A large array of uniquely-set floating point values. (AKA "parameters".)
In a language model, a word is put in one end (as a numerical index to a wordlist), and then it and the weights multiplied together, and then a new word comes out (again as an index).
Numbers in, numbers out, and a small bit of logic that maps words to numbers and back at either end. ("Encodings".)
"Training" is the typically expensive process of feeding huge amounts of data into the model, to get it to choose the magic values for its weights that allow it to do useful stuff that looks and feels like that training data.
Something else that can be done with weights is they can be "fine-tuned", or "tweaked" slightly to give different overall results out of the model, therefore tailored to some new use-case. Often the model gets a new name after.
In this case, what's been released is not actually the weights. It's a set of these tweaks ("deltas"), which are intended to be added to Meta's LLaMA model weights to end up with the final intended LLaMA-based model, called "Vicuna".
Essentially a computer neural network is just a lot of addition (and matrix multiplication) of floating point numbers. The parameters are the "strength" or "weights" of the connections between neurons on different layers and the "bias" of each neuron. If neuron Alice is connected to neuron Bob and Alice has a value of 0.7, and the weight of Alice's connection to bob is 0.5, then the value sent from Alice to Bob is 0.35. This value (and the values from all the other incoming connections) are summed at added to the neuron's negative bias.
I highly recommend checking out 3blue1brown series on how neural nets, gradient descent, and the dot product (implemented as a matrix multiplication) all tie together: https://www.youtube.com/watch?v=aircAruvnKk
To add to this excellent reply, I'll also point out that the reason folks want the weights is that they are the result of a massive search operation, akin to finding the right temperature to bake a cake from all possible floats. It takes a lot of wall clock time, and a lot of GPU energy, and a lot of input examples and counter-examples to find the "right" numbers. Thus, it really is better -- all things being equal -- to publish the results of that search to keep everyone else from having to repeat the search for themselves
> a massive search operation, akin to finding the right temperature to bake a cake from all possible floats
...for each of 13 billion (for a model with that many parameters) different cakes, except that they aren’t like cakes because the “best" temperature for each depends on the actual temperatures chosen for the others.

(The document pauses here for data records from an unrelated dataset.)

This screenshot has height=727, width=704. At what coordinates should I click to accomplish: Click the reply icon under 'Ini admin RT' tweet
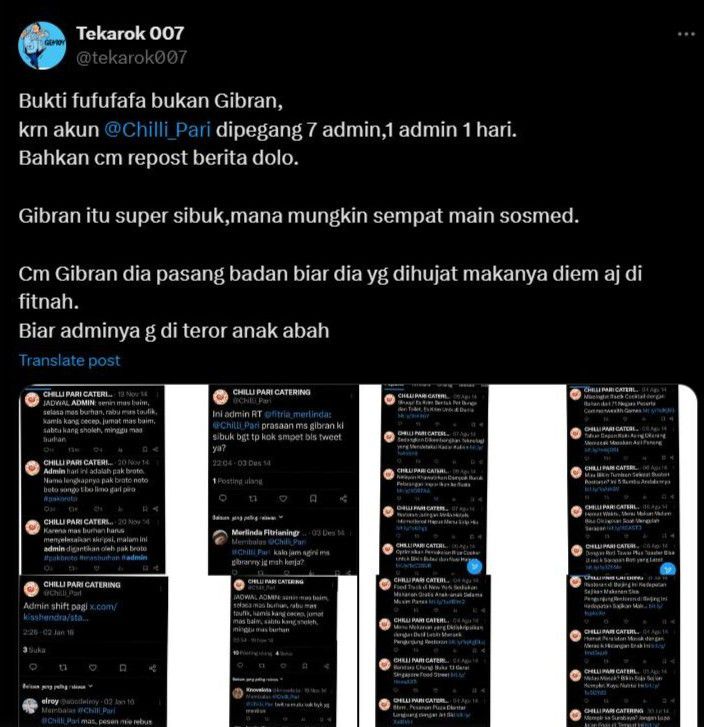pos(223,498)

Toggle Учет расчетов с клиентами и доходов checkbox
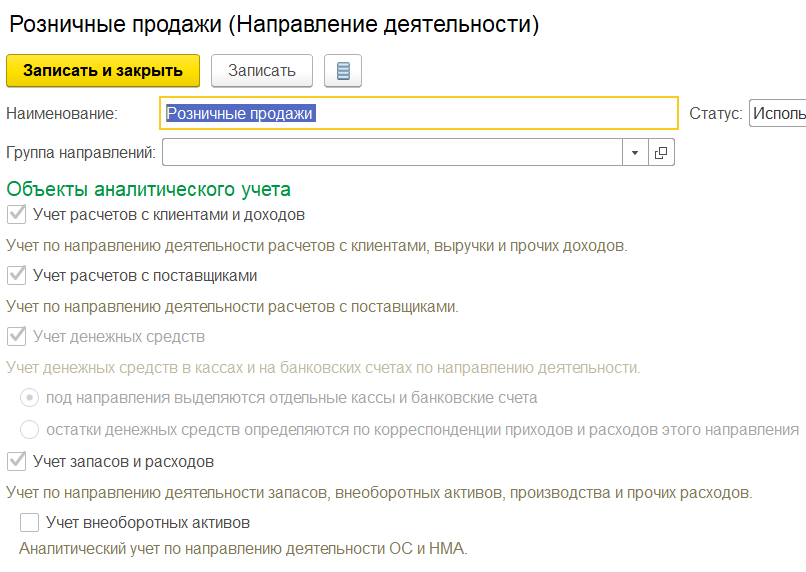coord(16,214)
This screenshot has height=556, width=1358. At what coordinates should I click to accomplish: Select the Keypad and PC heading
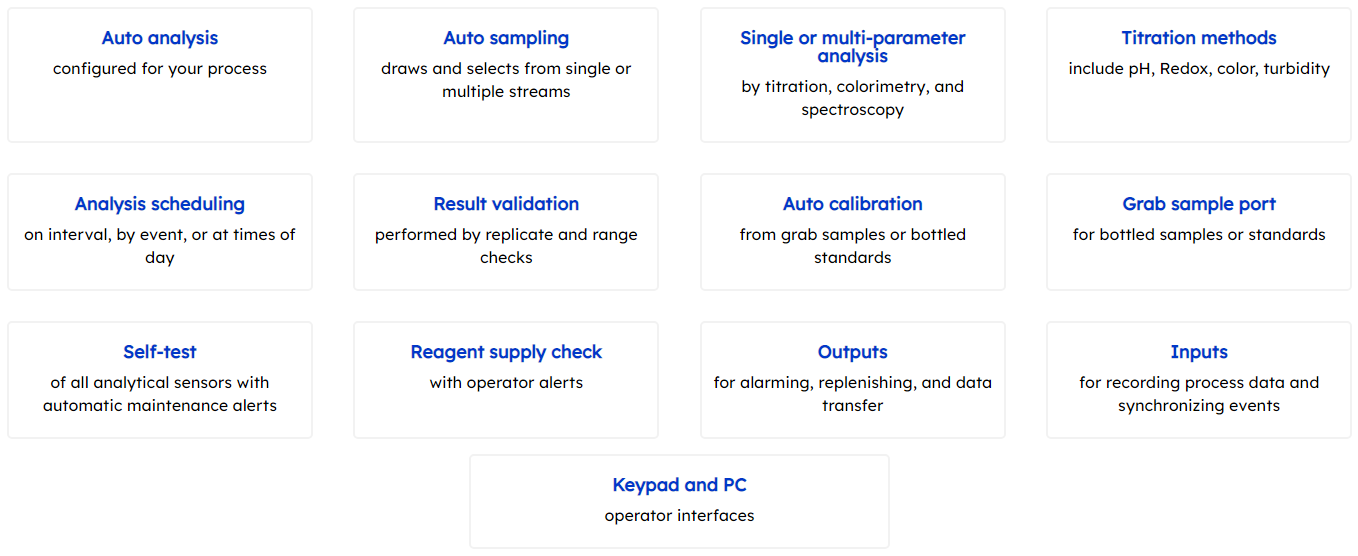679,485
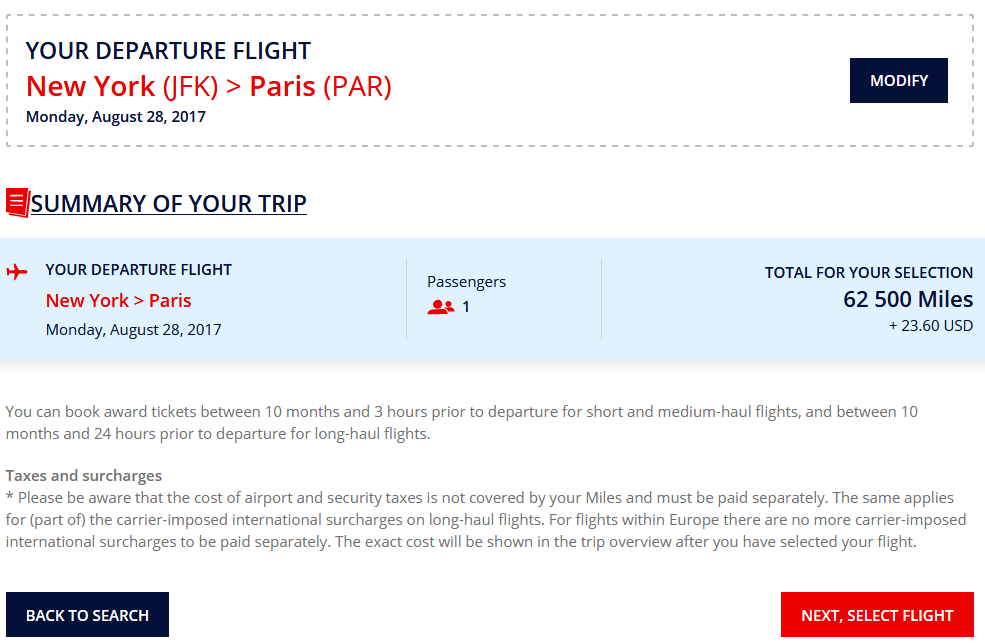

My lay-person's understanding is that it's due to the problem one is trying to solve with a deep learning model: draw a curve through the dimensions which separates "good" from "bad" activation values. The lower resolution the line, the higher likelihood the line will fit sometimes and veer off into erroneous space others
They basically encapsulate what a model has "learned." ML models without their weights are useless because the output is essentially random noise. You then train the model on data, and it changes the weights into numbers that cause the whole thing to work. Training data and processing power are usually very expensive so the resulting weights are valuable.